May 29, 2014 at 11:14 am
(May 23, 2014 at 6:49 pm)Simon Moon Wrote: One of the many nails in the coffin of the Abrahmaic religions is this.
The omniscient, omnipotent creator of the universe has the most important message, ever, to communicate to his loved creation. He allegedly really wants us to join him, so he has every reason to make sure we know the truth. He has any method he wants at his disposal to make sure this vital message is communicated, and every reason to want it to be communicated.
So how does he do this?
He appears to one of the most illiterate, barbarian tribes on the planet, talks to a few of them directly. They then wait for centuries (in the case of the OT) to record any of it. And they do it in ancient languages, that he should know would die out, would be edited, mistranslated, subject to copy errors, and manipulation by the powerful.
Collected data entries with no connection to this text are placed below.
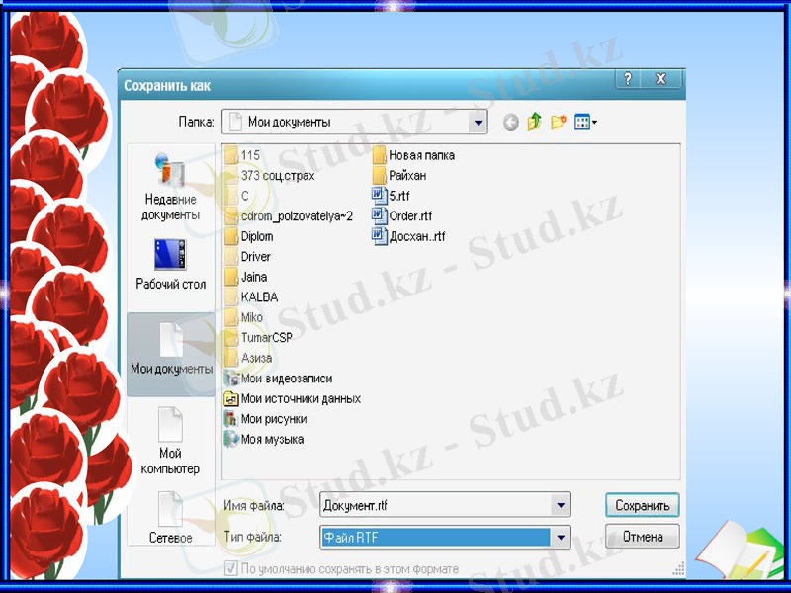Select the Order.rtf file

pyautogui.click(x=410, y=216)
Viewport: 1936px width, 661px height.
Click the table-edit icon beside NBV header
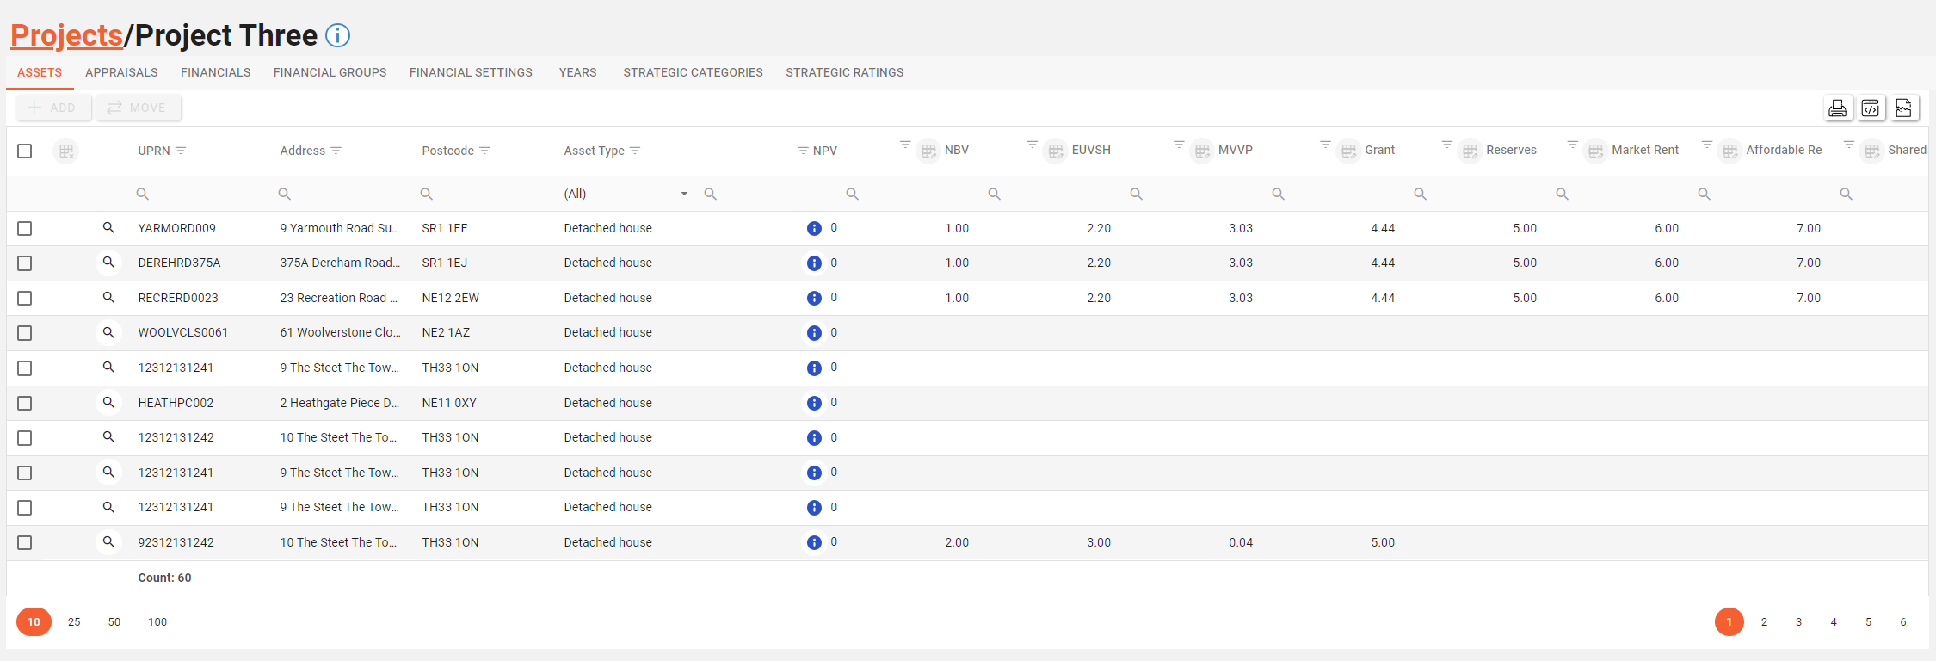coord(928,151)
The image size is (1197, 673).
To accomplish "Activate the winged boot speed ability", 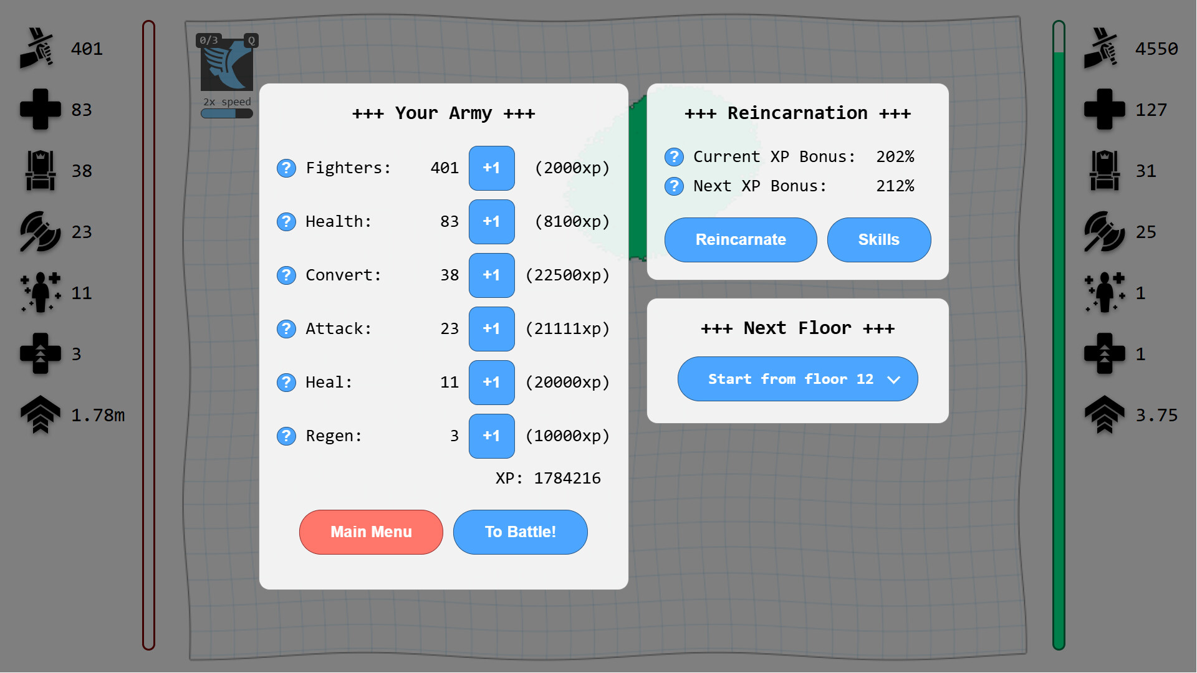I will point(227,64).
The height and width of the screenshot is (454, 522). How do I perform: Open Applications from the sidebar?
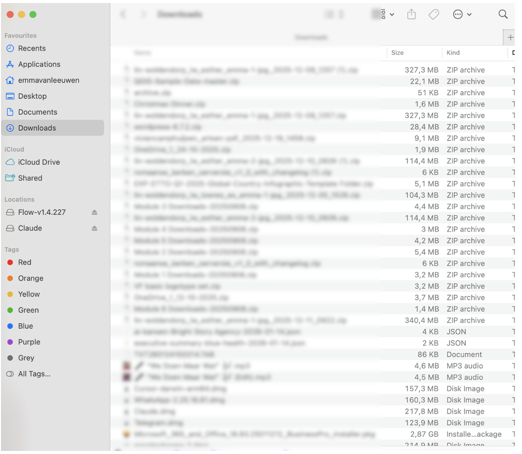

Anyone here could think of better ways to communicate this vital message.
Titanium plates, stored in a way to preserve their message, in every language spoken or will be spoken (he should know this), would be way better than what allegedly happened. I'm just a human and even I can think of a better way. But again, this is a god that could not defeat a tribe because they used Iron Chariots. So, he's not that Omnipotent.
But no, what we actually have is a set of texts that look an awful lot like every other mythology. And much of it borrowed from Ugarit mythology written about 1000 years before the Bible.
And Christians wonder why we're not impressed with their tiny, tribal, war god.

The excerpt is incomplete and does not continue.